Raymond Manuel Aguirre

    Today is the day Ronel decides to come clean about the incident at Derek’s.
    We arrive at the park at five in the afternoon, exactly the time Ronel asked Monina to see him. I position myself beneath a tree, just far enough so that Monina won’t see me, but close enough to see what is about to go down.
    I am watching Ronel from a distance as he begins to squirm in his seat. He is beside Monina, his entire body weight anchored by an arm on one side. His shoulder is tensed up, stiff as a board. Ronel, the sanggano, the one to not be fucked with, is squeamish as a teenage boy asking a girl to the prom. Meanwhile, Monina has her arms crossed. Her expression is bare, as if still undecided whether anger is supposed to be the right emotion to feel at this moment.
    Then, Ronel’s lips begin to move. I hang tight. So far so good. We had rehearsed everything about this moment—from the timing of his tears to the cadence of his speech. Life at the park continues to remain peaceful. I feel a light breeze blow past my face. Children are running. A mother is calling out to some kid named Felipe, tells him to be careful. I watch the people at the park for several minutes and almost forget about Ronel.
    When I look back, Monina is standing. Ronel looks like he had shrunk several inches, while Monina towers like a shadow.

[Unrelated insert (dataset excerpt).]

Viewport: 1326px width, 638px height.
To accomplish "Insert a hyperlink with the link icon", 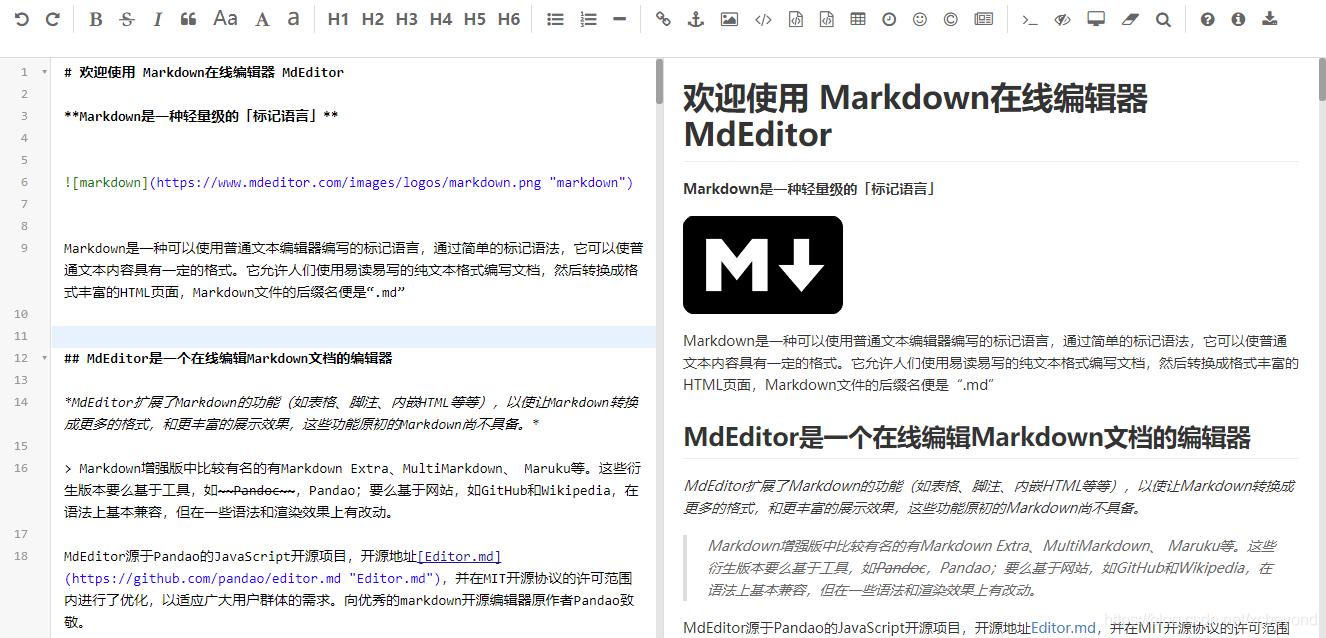I will tap(662, 19).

I can see Monina steaming. And then, I see Monina slap Ronel. From where I sit, I only hear a tiny click as Monina’s hand lands on Ronel’s face, but I know Ronel is truly hurt because I see his head ricochet to the side from the impact. He rubs his cheek. He looks up to Monina. He shrinks several inches more. A harsher breeze blows by, causing the leaves from the trees to ruffle a little stronger.
    I brace myself. This is where I may come into the scene and be useful.
    Knowing Monina, we projected an epic scandal at the park that will rock the children from their swings, the pets from their bones. We were not exaggerating in thinking this way. Monina is the patron of tormented lovers, destined to one day be selosa emeritus of San Gabriel Valley. Ronel told me that once, he had to jimmy the front door to their apartment after he had failed to text her his whereabouts one night.
    My purpose of accompanying Ronel today is to save him from the onslaught of Monina’s wrath, to be the wheel man that would escort him off the vicinity once Monina goes batshit crazy. Ronel doesn’t drive, since he wrecked his car and lost his license for DUI. Taking the bus is out of the question, too, because by the time the bus arrives, Monina would have already squashed him into a pole with her car.
    But things don’t unfold as expected because Monina doesn’t do anything more after hitting Ronel. Instead, she sits down next to Ronel and buries her face in her hands. Ronel tries to place a hand on Monina’s back, but Monina brushes it off. Fuck off, I read from her lips.
    Ronel hangs around for a couple more minutes. Every few seconds, he acts as if he is about to say something, then says nothing. Then, finally, he glances at Monina again, says something, then walks off quietly.
    Ronel had come out out of “The Talk” relatively unscathed.
    Physically, at least, Ronel tells me as I listen to his lamentations in a bar three hour later. The real pain of a woman’s anger, he says, hurts most not when she chucks your head with a shoe or when she throws you out of the house. A woman’s wrath, Ronel adds, is worst when she chooses to use impenetrable silence as her weapon of choice.